Two members of the Brad Little Board of Education, retiring President Debbie Krichfield and newly nominated President Kurt Levich, last week acknowledged the concerns of lawmakers’ social justice and downplayed the issue. I tried to balance. “I haven’t personally seen any evidence of systematic indoctrination,” Levich said at a press conference Thursday afternoon.

Unfortunately, they are a little late to join the discussion. The debate has been going on for some time and is already dominated by the anti-social justice side. Kevin Rechart of Aida Hoed News writes..

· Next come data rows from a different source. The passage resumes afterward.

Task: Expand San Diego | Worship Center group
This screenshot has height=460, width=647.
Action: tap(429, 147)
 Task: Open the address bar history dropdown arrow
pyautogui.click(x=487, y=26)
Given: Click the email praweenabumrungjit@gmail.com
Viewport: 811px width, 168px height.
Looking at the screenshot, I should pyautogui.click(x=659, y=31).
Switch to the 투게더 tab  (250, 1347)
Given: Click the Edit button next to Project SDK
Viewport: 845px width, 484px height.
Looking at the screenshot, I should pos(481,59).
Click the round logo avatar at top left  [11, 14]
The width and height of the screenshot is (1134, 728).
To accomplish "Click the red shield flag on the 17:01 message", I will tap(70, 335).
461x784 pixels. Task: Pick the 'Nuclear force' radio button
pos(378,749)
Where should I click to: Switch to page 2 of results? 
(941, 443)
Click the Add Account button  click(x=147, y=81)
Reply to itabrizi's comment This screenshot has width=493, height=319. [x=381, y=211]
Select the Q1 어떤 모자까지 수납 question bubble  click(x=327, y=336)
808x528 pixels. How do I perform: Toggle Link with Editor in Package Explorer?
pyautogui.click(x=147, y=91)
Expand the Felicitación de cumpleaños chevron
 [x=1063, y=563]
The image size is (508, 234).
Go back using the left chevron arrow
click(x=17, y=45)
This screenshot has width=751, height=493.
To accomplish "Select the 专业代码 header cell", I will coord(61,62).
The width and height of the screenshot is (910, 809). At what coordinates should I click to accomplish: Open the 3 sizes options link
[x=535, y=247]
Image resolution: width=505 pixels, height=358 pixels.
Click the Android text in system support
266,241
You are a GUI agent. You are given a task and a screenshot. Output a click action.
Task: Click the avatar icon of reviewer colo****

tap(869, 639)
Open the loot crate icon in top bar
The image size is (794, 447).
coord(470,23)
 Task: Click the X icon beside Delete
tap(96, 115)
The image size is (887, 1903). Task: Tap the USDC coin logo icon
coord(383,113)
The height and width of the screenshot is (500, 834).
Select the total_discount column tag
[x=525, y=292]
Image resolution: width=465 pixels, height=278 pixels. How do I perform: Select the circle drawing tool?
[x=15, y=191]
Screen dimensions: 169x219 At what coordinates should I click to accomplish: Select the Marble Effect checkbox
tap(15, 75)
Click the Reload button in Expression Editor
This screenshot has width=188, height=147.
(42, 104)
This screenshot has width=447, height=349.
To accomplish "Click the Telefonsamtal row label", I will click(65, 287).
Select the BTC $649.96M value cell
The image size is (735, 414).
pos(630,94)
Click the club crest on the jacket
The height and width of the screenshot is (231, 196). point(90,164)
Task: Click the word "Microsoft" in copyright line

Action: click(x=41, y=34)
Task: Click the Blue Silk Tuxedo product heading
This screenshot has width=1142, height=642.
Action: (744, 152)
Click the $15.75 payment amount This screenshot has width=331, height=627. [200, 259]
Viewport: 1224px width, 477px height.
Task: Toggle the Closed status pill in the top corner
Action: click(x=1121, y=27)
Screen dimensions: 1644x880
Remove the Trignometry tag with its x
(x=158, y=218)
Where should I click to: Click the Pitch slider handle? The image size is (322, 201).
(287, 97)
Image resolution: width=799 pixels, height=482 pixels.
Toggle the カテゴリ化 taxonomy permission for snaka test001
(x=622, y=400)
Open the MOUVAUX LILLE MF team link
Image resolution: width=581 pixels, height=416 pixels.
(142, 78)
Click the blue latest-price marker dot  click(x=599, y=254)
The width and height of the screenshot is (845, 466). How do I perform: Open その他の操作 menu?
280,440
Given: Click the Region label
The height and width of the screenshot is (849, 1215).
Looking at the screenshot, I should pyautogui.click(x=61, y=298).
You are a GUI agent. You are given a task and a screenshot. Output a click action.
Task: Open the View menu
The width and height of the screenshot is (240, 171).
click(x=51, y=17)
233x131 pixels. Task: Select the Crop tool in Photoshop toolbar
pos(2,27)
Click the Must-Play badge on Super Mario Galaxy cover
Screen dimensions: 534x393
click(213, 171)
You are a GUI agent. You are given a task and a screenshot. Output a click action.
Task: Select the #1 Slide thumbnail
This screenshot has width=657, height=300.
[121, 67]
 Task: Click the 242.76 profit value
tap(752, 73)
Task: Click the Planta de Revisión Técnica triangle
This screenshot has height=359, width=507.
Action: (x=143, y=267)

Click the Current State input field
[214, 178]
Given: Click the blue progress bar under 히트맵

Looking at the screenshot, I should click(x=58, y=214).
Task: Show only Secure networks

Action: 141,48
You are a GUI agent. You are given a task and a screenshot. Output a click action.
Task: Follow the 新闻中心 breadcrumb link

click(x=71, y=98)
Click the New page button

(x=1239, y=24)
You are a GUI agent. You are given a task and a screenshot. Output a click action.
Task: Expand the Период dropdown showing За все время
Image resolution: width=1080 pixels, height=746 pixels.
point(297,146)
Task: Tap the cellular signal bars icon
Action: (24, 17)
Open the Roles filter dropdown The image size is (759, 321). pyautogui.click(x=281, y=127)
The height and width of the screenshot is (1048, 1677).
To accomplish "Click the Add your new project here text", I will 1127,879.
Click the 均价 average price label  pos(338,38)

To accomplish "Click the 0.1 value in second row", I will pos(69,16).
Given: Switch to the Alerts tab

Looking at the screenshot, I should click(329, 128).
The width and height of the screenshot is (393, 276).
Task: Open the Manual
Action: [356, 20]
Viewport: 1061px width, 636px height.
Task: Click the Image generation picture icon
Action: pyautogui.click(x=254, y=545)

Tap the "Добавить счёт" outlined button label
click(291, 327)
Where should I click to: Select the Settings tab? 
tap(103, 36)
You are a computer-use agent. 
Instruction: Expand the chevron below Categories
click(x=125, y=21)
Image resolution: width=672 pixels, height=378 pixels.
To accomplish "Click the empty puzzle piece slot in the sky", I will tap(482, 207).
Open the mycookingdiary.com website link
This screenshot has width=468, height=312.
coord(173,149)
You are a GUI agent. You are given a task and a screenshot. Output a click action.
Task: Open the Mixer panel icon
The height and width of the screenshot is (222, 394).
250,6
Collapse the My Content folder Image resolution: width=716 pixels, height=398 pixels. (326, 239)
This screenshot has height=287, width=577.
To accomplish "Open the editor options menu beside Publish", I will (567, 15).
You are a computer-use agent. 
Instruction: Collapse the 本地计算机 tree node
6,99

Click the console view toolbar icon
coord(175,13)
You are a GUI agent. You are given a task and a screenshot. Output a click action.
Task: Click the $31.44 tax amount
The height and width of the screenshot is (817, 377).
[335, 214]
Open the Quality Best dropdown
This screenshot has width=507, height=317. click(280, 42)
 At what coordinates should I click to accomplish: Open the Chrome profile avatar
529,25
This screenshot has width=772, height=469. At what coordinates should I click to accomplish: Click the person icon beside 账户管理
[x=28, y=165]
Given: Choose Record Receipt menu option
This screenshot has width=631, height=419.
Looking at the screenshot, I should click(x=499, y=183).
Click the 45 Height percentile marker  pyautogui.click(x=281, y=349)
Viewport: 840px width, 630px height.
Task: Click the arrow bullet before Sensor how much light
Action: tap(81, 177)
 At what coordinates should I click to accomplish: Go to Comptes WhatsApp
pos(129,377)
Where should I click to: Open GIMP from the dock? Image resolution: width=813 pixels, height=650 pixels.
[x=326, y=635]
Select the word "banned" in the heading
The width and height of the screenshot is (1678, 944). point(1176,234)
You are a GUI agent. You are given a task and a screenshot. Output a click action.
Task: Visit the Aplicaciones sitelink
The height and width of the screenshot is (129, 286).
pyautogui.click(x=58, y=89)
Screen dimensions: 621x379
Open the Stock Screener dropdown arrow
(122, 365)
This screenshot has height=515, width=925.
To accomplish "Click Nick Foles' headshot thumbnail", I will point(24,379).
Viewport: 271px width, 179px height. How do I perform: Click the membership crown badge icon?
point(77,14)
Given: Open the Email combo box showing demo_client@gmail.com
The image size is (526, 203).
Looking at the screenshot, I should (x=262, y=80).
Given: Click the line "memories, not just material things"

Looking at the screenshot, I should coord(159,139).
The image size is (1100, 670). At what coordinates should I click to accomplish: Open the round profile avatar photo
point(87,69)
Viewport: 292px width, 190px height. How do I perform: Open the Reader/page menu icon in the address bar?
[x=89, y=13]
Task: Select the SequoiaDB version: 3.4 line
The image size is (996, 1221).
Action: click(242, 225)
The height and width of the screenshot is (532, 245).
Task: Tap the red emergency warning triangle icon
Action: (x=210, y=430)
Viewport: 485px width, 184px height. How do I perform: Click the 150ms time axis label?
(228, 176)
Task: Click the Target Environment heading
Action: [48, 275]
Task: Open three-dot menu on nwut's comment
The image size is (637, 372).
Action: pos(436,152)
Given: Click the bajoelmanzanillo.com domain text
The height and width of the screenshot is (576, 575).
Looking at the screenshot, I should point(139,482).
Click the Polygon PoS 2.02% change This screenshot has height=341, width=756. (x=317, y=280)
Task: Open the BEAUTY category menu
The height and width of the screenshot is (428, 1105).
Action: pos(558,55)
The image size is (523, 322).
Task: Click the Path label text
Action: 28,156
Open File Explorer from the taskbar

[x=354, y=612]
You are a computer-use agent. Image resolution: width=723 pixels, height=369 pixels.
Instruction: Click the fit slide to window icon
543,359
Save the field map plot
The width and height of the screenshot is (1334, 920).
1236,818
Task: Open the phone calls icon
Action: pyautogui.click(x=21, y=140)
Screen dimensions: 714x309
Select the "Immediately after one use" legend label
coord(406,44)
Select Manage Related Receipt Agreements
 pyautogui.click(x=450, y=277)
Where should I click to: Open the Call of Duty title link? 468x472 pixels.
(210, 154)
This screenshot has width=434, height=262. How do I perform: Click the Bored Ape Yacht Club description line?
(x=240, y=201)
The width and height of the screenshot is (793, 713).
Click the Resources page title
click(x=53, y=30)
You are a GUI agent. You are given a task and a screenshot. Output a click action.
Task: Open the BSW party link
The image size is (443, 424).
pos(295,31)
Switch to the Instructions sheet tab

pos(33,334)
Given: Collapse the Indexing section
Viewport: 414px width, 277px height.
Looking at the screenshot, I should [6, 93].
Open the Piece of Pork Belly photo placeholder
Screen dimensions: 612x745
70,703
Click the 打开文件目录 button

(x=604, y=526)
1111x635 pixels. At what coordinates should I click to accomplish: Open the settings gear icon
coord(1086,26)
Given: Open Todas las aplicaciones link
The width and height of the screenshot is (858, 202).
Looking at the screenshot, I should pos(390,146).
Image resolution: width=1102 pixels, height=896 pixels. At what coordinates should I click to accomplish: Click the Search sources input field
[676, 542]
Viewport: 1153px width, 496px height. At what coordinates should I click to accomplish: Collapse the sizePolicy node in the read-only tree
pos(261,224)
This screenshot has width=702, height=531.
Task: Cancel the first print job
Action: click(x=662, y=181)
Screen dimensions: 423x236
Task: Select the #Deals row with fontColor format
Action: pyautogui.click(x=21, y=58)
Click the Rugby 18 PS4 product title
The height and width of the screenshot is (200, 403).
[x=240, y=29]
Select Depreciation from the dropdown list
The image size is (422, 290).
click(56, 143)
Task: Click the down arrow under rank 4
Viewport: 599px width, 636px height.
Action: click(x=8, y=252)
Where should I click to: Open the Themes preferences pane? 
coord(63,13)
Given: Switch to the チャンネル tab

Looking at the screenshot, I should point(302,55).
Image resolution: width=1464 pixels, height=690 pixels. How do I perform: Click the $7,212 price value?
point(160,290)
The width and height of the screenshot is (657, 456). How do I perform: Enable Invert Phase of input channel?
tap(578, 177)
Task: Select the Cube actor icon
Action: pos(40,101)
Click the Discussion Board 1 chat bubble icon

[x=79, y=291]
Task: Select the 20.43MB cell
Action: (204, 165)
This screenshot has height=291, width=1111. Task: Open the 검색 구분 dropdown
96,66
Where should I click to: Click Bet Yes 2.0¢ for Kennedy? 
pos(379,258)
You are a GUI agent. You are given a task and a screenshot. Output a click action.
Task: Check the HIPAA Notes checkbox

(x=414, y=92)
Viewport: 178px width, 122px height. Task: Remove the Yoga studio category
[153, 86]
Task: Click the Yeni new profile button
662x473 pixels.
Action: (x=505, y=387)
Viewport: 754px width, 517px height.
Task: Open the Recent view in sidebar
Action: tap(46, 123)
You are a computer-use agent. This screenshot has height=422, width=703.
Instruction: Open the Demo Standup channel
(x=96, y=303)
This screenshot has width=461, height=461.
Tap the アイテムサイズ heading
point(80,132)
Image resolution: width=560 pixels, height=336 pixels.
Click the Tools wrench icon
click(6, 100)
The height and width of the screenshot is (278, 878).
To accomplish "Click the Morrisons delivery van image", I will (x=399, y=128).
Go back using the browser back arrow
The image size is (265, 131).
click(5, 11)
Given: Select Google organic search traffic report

Idaho’s fringe politics threatens its ranking as the best place to live

Bob Kustra

Bob Kustra

Last year, Boise scored the highest score again in the ranking game. This time, Livability.com ranked number one among the 100 best places to live. We are amazed year by year as Boise continues to earn national honor as one of the best cities in the United States. Over the years, civic leadership, entrepreneurial innovation, and volunteer efforts have created a national topic about Boise, which has spread to the west and has followed its path to the east.

But it’s all threatened by the moves made by Idaho’s fringe politicians in Congress, Bob Kustra writes.

What you are saying

Letter to the editor

Letter to the editor

This week we received letters on critical racial theory, the Social Justice Program, President Biden’s first 100 days, Governor’s emergency authority, vaccines, Lieutenant Janice McGeetin’s Educational Task Force, and this session.